Tag Archives: occult

David Benoit

Now it’s time for more from the halls of crazy people fundies love to have tell them about the devil’s nefarious plans to corrupt your children with action figures. Meet David Benoit, Christian, preacher, and freelance demon hunter.

His website reports “in the past several years, David has used his vast knowledge of the occult and the New Age movement to show how Satan is subtly gaining entrance into our families and our churches through seemingly harmless children’s toys, movies and cartoons. He has authored four books on this subject.”

With as much as he’s opposed to all things fantasy, I’ll bet if we could look at his computer we’d find that he’s a closet night elf mohawk. I’m just sayin.

Now David himself might not be a fundamentalist, since he does apparently preach at non-denominational churches, but he’s definitely a something fundies like.

(video found at Christian Nightmares)

Tales of the Occult

Witches and Warlocks and Satanists, oh my!

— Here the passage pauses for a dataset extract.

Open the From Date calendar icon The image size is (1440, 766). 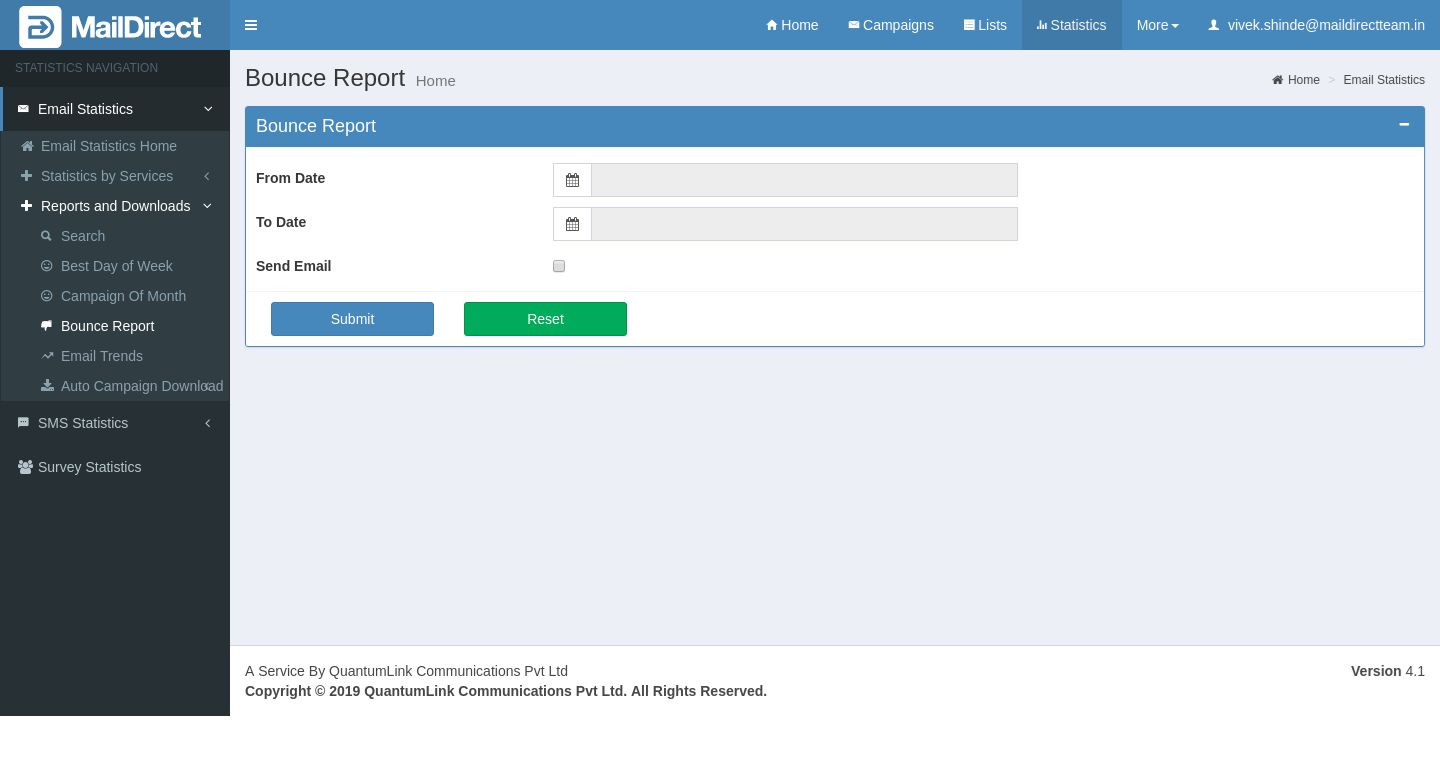572,180
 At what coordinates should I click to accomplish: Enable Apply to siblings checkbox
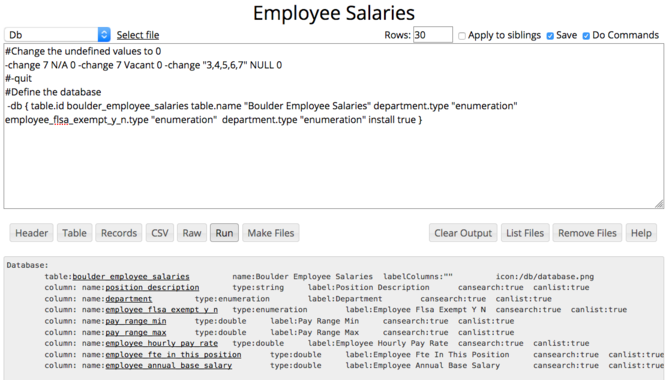coord(462,36)
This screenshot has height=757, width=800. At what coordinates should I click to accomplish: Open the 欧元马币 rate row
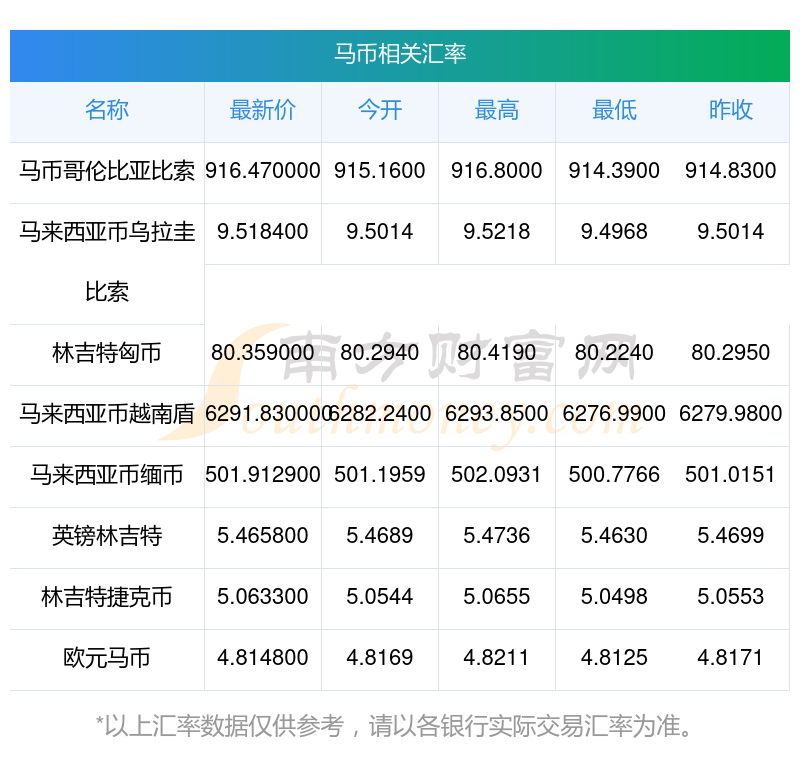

The approaching day of Halloween is the perfect time for fundamentalist pastors to dig out one of their favorite topics: How Practitioners of the Occult are planning to take over America’s youth via television shows and storybooks. That fact that these dabblers in magic have allegedly been working tirelessly since the 60’s with very little to show for it does not bother fundamentalists in the least. The more you don’t see them the more you know they’re there.

It’s easy enough to gather fodder for these types of claims since any reference at all in a book or video game to magic, magical creatures, spells, black pots, goats, wizards, spirits, or even unicorns can be construed to be the subtle hand of the New Age Movement subtly instilling a love of Satan in people’s hearts. And here you thought you were just watching Sesame Street. You fool.

Do you practice Yoga? Read your horoscope? Believe predictions from the Weather Channel? You might as well be sacrificing a virgin and branding Satan’s mark on your forehead. But never fear, if you’re an evangelist who can claim to be a former believer in the occult it’s worth its weight in spell books.

Never mind that the total number of Wiccans, Pagans, and other such folks is less than 0.1% of the population. Never mind that folk tales about the fantastic and supernatural have been around for as long as time. The world’s of imagination and make-believe evidently have no part in the fundy’s worldview unless the writer’s name happens to be Lewis or perhaps Tolkien.